As we collectively adjust to the new normal, we’ve been collecting insights from industry experts and experienced leaders to learn what teams can do to weather uncertain times more effectively.

In this post, we focus on the shift to remote work and offer some security best practices for teams small or large.

Oren Yunger: 6 CISOs Share Their Game Plans

Security is an essential business consideration, regardless of your size and who you sell to. Now that a significant portion of the corporate workforce has moved remote, security leaders are not only tasked with keeping customers protected, they have to ensure that the distributed “workplace” is secure and undisrupted as well.

Leading CISOs, including Heavybit advisors Adrian Ludwig and Al Ghous, reiterate that existing technologies which enable and embrace remote work, such as Identity and Access Management, Zero Trust, and endpoint solutions are a must. But in addition to checking all those boxes, a plan to respond to and recover from a security incident should be a top priority.

Tailscale: Network Security for Teams of Any Scale

Back in the day, an office network was a LAN on a switch with a mail server. Now, it’s a multi-tenant cloud solution with countless SaaS integrations. Potential risks to your business went from internal human error to external threats because everything you do now is exposable.
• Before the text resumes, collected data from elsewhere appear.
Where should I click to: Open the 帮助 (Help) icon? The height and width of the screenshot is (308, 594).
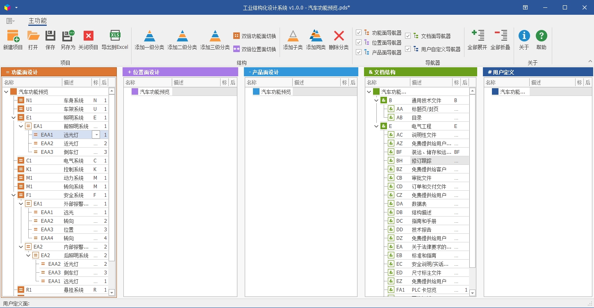click(x=541, y=37)
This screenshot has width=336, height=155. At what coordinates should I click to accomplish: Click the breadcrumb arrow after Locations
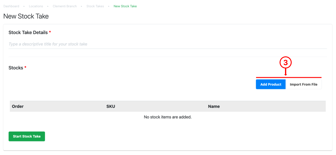coord(48,6)
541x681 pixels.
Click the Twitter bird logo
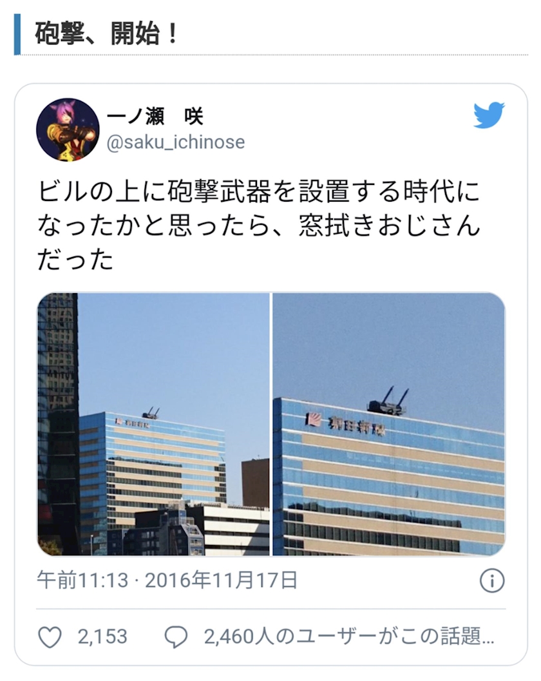[x=488, y=115]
Moving to remote work and increasing team connectivity adds a burden to security and complicates scaling your systems– not to mention, it’s expensive. With a VPN that allows individual point-to-point communications to be independently authenticated and secured regardless of location, you can build up to Zero Trust, one employee device and one server at a time.

Auth0: The High Cost of Doing Nothing

Just because the security system you put in place years ago still runs, doesn’t mean it’s not a potential risk. As Heavybit advisor Martin Gontovnikas points out, outdated tools are not only costly to maintain, they can also get you in trouble with data privacy laws and regulations like GDPR or CCPA.

As a consequence of the economic downturn, less robust companies will begin looking to be acquired. You can risk losing a deal if you’re not already following security best practices. Legacy solutions are built to be static so during these ever-evolving times, consider overhauling the systems you already have in place.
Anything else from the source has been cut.